(Word and element location data)
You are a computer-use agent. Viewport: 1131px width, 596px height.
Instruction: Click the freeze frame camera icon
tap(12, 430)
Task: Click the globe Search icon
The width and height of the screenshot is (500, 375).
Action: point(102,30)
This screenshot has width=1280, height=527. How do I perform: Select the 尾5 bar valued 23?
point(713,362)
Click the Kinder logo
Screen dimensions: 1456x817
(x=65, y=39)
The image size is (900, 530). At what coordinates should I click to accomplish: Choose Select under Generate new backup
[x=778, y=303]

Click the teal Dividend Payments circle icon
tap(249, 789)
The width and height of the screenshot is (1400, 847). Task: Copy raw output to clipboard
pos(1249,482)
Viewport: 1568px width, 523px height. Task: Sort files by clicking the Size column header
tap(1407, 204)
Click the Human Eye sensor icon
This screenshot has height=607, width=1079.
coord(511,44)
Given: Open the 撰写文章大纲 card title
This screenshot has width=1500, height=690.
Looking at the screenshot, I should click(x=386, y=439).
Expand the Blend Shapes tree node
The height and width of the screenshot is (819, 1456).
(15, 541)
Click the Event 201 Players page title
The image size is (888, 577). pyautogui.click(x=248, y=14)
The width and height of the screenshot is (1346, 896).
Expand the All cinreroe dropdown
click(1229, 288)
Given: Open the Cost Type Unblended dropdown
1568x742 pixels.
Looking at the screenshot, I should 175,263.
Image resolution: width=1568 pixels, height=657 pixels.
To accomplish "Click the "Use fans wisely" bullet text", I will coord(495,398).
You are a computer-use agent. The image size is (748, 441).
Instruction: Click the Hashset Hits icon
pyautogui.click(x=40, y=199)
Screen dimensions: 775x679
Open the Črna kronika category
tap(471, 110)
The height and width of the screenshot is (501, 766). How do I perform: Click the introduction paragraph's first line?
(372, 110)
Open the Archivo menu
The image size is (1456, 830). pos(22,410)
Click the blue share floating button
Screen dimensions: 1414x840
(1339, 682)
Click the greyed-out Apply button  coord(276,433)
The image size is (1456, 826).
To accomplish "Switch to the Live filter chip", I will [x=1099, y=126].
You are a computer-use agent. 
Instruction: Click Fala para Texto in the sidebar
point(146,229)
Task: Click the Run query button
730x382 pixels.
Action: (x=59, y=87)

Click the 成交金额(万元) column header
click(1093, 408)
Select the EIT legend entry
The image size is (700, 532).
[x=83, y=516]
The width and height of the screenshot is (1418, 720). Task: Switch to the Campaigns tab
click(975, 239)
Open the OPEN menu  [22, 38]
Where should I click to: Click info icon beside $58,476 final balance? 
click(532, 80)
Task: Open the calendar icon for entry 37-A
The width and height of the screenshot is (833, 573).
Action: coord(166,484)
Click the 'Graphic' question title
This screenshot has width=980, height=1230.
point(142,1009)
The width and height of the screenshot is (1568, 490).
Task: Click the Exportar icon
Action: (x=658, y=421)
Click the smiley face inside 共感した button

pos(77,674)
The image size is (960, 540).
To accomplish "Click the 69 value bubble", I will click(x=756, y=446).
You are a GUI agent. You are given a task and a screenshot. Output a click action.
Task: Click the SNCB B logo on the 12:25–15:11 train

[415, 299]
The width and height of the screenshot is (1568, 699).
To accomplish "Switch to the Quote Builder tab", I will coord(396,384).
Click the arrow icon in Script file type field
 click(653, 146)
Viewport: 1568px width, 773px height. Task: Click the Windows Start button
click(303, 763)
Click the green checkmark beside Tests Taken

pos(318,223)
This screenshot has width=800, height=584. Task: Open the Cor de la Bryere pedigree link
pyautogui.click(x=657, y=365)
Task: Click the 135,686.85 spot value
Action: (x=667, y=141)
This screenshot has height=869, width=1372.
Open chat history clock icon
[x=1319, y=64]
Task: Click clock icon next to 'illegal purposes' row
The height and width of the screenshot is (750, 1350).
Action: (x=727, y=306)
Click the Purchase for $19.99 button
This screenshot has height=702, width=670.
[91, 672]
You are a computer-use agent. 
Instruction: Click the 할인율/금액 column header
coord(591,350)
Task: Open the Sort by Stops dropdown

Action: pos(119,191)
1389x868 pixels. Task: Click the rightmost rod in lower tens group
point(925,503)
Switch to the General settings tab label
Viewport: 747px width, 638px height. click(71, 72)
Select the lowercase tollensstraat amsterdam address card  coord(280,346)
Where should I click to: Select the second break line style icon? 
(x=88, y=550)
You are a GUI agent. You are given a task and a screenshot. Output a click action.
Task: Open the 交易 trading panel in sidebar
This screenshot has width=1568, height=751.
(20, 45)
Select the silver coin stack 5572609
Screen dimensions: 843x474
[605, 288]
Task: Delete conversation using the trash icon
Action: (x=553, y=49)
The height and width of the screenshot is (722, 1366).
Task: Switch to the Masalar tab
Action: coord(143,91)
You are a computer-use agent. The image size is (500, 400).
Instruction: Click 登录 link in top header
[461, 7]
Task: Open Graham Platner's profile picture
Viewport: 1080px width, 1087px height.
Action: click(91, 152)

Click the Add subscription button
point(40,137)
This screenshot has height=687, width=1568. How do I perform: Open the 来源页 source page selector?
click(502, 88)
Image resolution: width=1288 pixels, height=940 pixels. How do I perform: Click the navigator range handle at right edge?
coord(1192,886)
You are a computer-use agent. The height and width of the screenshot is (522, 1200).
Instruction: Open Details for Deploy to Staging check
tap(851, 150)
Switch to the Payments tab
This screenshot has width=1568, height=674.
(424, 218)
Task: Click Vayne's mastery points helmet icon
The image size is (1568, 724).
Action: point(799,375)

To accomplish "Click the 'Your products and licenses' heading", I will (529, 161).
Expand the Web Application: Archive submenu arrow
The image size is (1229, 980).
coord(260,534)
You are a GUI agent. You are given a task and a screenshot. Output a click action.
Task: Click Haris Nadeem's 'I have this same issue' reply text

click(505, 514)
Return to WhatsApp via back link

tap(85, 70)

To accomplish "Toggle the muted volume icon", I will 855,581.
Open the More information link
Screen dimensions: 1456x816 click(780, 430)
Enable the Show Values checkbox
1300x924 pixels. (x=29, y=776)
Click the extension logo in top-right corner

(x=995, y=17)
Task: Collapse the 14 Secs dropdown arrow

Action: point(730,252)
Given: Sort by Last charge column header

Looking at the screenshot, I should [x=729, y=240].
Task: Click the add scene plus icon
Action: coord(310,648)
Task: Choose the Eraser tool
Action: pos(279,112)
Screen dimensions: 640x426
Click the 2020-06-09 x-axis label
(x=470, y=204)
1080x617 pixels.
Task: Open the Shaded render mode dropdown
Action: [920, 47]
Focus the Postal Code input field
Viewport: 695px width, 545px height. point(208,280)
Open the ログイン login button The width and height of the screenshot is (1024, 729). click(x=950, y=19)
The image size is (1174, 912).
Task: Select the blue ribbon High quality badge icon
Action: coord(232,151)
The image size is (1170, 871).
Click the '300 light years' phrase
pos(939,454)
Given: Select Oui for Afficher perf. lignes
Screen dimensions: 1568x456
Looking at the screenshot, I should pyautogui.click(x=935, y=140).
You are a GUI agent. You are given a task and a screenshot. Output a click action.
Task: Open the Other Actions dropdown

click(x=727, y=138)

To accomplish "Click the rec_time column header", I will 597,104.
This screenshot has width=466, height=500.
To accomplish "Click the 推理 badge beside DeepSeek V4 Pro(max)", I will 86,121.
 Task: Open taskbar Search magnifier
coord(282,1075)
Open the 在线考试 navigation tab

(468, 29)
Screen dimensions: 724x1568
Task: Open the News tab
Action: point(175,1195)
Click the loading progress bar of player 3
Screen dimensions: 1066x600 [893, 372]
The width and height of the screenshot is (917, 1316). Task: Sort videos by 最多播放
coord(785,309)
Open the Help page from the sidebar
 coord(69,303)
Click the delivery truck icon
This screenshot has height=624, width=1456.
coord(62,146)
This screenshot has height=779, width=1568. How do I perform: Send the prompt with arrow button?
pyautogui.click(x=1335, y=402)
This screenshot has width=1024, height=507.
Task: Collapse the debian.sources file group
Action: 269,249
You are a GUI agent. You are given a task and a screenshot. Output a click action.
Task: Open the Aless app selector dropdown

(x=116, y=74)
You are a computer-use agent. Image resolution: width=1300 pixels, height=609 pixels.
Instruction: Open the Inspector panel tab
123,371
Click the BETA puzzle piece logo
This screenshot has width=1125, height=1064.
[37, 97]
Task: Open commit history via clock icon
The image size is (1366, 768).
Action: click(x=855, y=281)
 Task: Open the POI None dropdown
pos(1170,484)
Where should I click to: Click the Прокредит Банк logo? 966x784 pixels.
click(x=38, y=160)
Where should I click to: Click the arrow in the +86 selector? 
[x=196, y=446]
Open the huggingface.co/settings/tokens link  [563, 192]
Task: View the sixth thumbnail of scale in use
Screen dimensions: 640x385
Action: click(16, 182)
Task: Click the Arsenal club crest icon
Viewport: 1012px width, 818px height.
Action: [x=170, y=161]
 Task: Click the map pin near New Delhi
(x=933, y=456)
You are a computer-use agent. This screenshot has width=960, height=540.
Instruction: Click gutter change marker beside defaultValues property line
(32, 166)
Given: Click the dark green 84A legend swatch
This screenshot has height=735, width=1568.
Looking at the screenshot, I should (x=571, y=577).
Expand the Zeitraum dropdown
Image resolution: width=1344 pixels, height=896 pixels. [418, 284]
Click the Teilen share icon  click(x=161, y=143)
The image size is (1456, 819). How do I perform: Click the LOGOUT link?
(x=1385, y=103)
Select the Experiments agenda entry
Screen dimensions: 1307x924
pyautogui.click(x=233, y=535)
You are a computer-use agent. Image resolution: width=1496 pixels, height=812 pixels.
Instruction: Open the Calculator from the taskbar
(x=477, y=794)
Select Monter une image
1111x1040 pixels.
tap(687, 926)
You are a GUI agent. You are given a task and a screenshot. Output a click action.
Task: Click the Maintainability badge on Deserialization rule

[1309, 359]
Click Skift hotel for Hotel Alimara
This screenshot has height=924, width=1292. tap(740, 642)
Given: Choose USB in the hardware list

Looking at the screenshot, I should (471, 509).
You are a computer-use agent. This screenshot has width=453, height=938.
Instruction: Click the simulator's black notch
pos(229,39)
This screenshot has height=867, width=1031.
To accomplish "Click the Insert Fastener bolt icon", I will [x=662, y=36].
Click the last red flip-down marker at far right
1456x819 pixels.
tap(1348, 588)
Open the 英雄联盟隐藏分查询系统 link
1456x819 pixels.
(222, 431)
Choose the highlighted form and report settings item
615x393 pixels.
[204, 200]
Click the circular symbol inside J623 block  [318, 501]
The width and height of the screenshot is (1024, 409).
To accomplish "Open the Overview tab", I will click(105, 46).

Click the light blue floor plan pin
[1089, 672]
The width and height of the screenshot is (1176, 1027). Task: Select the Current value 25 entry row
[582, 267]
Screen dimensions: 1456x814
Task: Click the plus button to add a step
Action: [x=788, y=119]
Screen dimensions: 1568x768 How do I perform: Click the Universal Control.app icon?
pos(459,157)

What you will do: Return the lines from the start of the entries through the line that contains "point(713,362)", reproducing them with no changes.

Solution:
You are a computer-use agent. Viewport: 1131px width, 596px height.
Instruction: Click the freeze frame camera icon
tap(12, 430)
Task: Click the globe Search icon
The width and height of the screenshot is (500, 375).
Action: point(102,30)
This screenshot has width=1280, height=527. How do I perform: Select the 尾5 bar valued 23?
point(713,362)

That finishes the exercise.